Peki ne oldu da bu yorumu yazan bir kısım “Müslümanın” aklına “Müslüman” deyince; haram yiyen, hak yiyen, tecavüzcü insanlar gelir oldu.  Bu yorumları yazan “Müslümanlar”, Müslümanlara niçin bu kadar düşman?!

Her asırda olduğu gibi bu asırda da şeytan ve dostları boş durmuyorlar. İslam düşmanları, dinsizlik komiteleri; İslam’ın sancaktarı ve ümmetin umudu Türkiye Cumhuriyeti Devleti’ni yıkmak için her yolu denemeye devam ediyorlar. 

İslam’ın ve İslam’ın sancaktarı Türk Milleti’nin topla, tüfekle, füzeyle, darbeyle, yıkılamayacağını tarihteki onlarca tecrübe ile gayet iyi bildiklerinden, İslam ile olan savaşlarında buldukları çözüm; ilk etapta içi boşaltılmış bir “Din” ile İslam’ın hilafına sürdürdükleri yaşantılarına rağmen “Müslümanca” yaşadığını sanan bir toplum inşa etmek! Sonrasında ise kafa karıştıran bir Felsefe ile Allah (cc) inancı olmayan, Ahiret kaygısı çekmeyen, şuursuz, fikirsiz, yalnızca hazır zamandan lezzetlenmek isteyen ateist, deist insanlar yetiştirmek.   

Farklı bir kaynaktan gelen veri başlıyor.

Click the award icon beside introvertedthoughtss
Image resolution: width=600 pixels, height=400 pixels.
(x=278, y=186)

Bu amaçla eğitimden, din hizmetlerine birçok alanda yaptıkları/yaptırdıkları uygulamalar ve tahrifat malumunuz. Nesli Arapçaya, Osmanlıcaya, tasavvufa, zikre, tarikata, cemaate, medreseye, cübbe ve sarığa, kısacası İslam şiarı olan hemen her şeye düşman ettiler. Toplumun temel taşı olan aileyi yıkmak için; nefsin hoşuna giden zina ve fuhşiyatı normal ve olağan olarak kabul ettirmeye gayret ettiler. Ahlaksızlığı, açık saçıklığı yayarak; nikah yolunu kapamak ve fuhuş yolunu açmak için; İslam’ı, eğlence ve keyfe mani olan bir din olarak çağ dışı lanse ettiler.

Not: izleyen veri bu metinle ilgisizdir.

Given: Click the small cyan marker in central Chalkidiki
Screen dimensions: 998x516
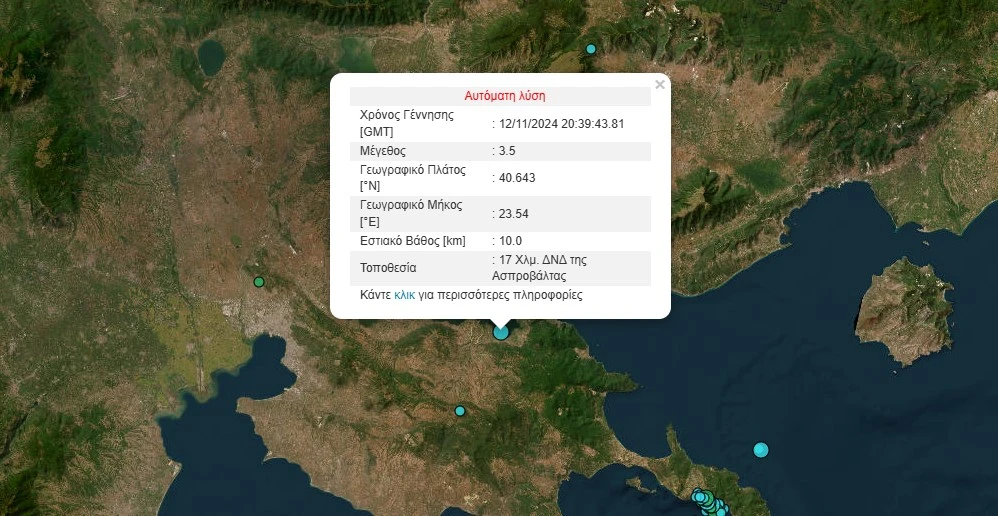Looking at the screenshot, I should coord(460,411).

Hedeflerine ulaşmak için sürekli algı operasyonları yaptılar ve yapmaya da devam ediyorlar. Sünneti Seniyye’ye ittiba eden, Kur’an hükümlerine göre hayat süren Müslümanları “gerici, yobaz, sahtekâr” olarak lanse ettiler. Bir kısım sözde “ilerici, aydın, modern sanatçılar” filmlerinde sakallı, takkeli, tespihli “Müslüman hacı/hocaları” hep kötü gösterdiler. İçlerindeki kin, nefret ve zehri “üfürükçü, kadına düşkün, sahtekar hocalarla” kustular. Sözde eşitlik ve özgürlük adına kadını meta olarak kullandılar. Cenneti anaların ayaklarının altına seren, kadını baş tacı eden güzel dinimizi; kadını aşağılayan, şiddet uygulayan, hayatını karartan bir inanışmış gibi lanse ettiler. Dizi ve sinema ile açık saçıklık, şehvet, ihtiras, özenti hayatlar her birimizin hanesine “dindarlığımızın” tersi nispetinde girdi. Arap/Arapça deyince şehvet düşkünü üç-beş suudi zengini İngiliz uşağını gözümüze soktular. Tarikat ve cemaat deyince; Hakk yol üzere olan her kesimi karalayıp, ABD ajanı üç-beş sapığı karşımıza tarikat/cemaat lideri “Hoca Efendi”ler olarak çıkardılar. 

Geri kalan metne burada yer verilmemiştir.